Why must the WebSocket accept the audio.drachtio.org subprotocol?

Sautikit negotiates that subprotocol when it opens the socket. If your ws server does not offer it back during the handshake, the connection is refused and no audio flows. Confirm it in your handleProtocols callback.

Can the AI voice agent both listen and speak on one connection?

Yes. <Stream> is bidirectional: audio Sautikit sends you is the caller; binary PCM you send back on the same socket is played into the call. You never open a second connection to Sautikit.

What does an AI voice call cost?

Standard voice pricing applies: inbound calls are free (KES 0) and outbound bills at KES 3.00/min, billed per second from the moment the call connects. The Gemini API is billed separately by Google. See /pricing for the source of truth.

Will there be a JSON version of <Stream>?

Yes, it is on the roadmap. Today <Stream> is returned as application/xml; a JSON form embeddable in the { actions: [...] } response is coming.

Create a Sautikit workspace and claim a number (from KES 116, instant).
Top up over M-Pesa; no card required.
Deploy your ws bridge, point a number's voice_callback_url at the webhook above, and dial in to talk to Gemini.

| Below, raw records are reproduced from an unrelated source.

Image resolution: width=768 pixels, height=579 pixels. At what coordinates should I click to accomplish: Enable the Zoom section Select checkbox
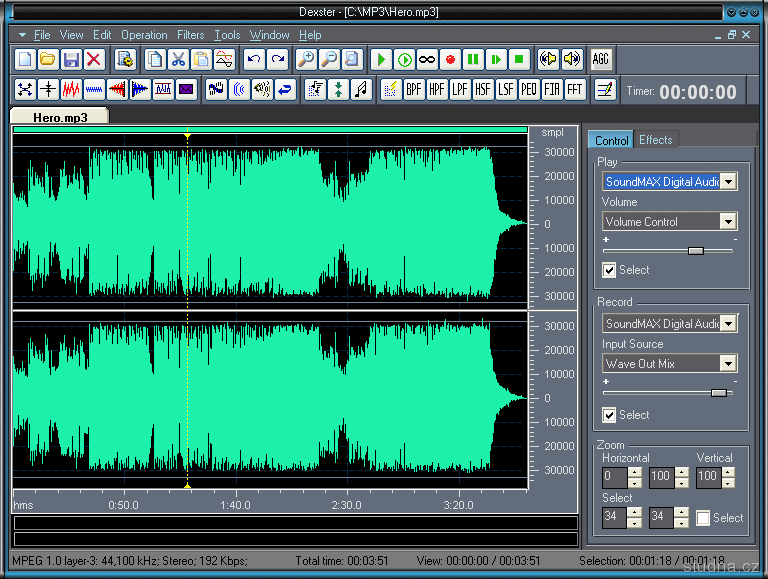[703, 518]
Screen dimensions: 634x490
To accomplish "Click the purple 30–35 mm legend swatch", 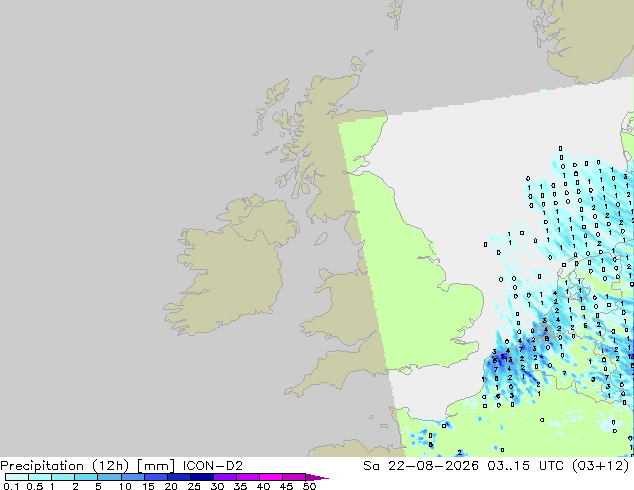I will (224, 477).
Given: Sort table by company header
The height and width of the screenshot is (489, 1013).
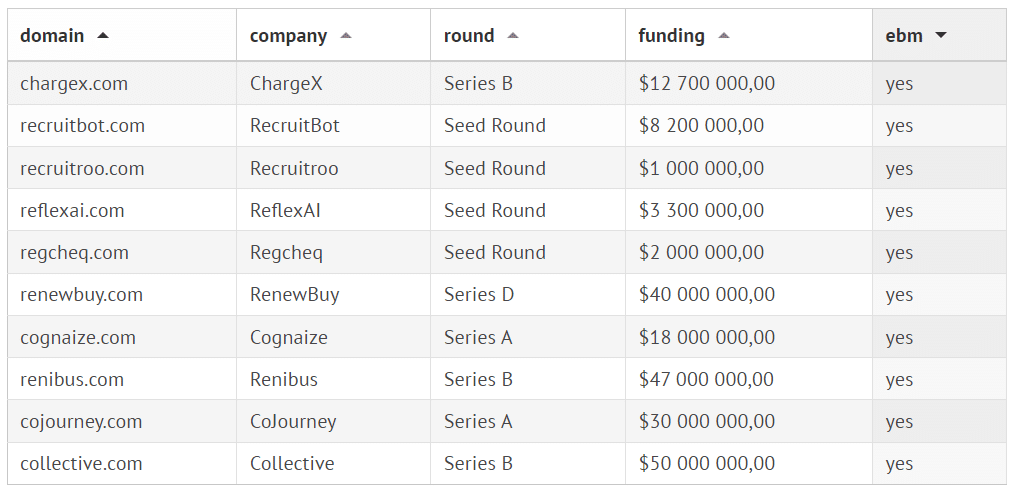Looking at the screenshot, I should coord(288,36).
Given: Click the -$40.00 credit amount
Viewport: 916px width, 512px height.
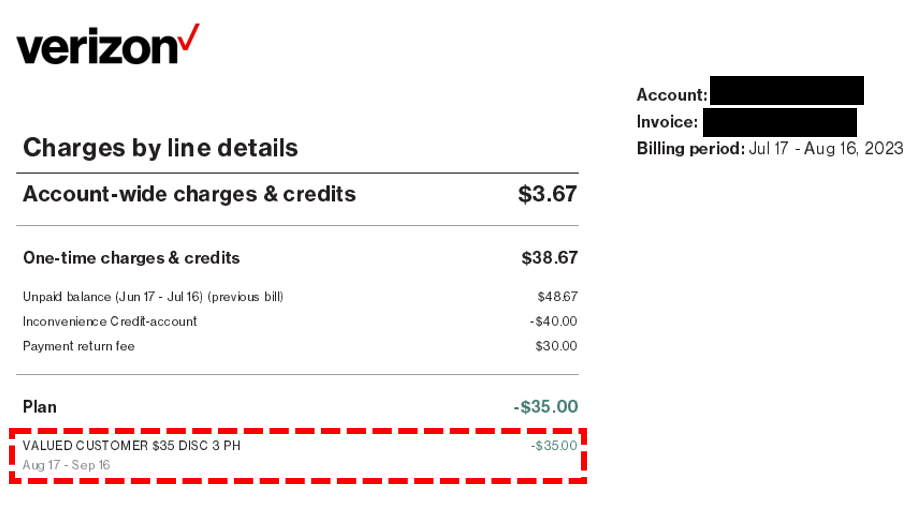Looking at the screenshot, I should pyautogui.click(x=553, y=321).
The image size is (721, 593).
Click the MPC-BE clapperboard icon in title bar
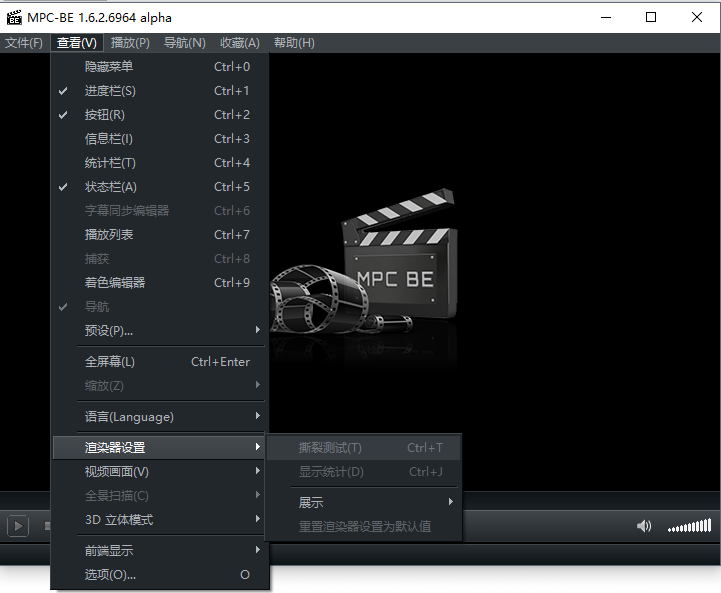pos(14,17)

Start with Sautikit → · See pricing → · Need SMS, WhatsApp & an agent desk? Helloduty →

Voice actions reference: every verb, including <Stream> attributes.
Place your first call: the POST /v1/calls basics under the streaming layer.

TL;DR

Sautikit's <Stream> voice action forks live call audio to your WebSocket as raw PCM frames; you relay them to the Gemini Live API and write Gemini's synthesized PCM back on the same socket to speak into the call.

Use outputSamplingRate="16000" so both legs agree on 16 kHz mono PCM: no resampling guesswork.

<Stream> is returned as application/xml today (JSON stream support is on the roadmap); your WS server must accept the audio.drachtio.org subprotocol.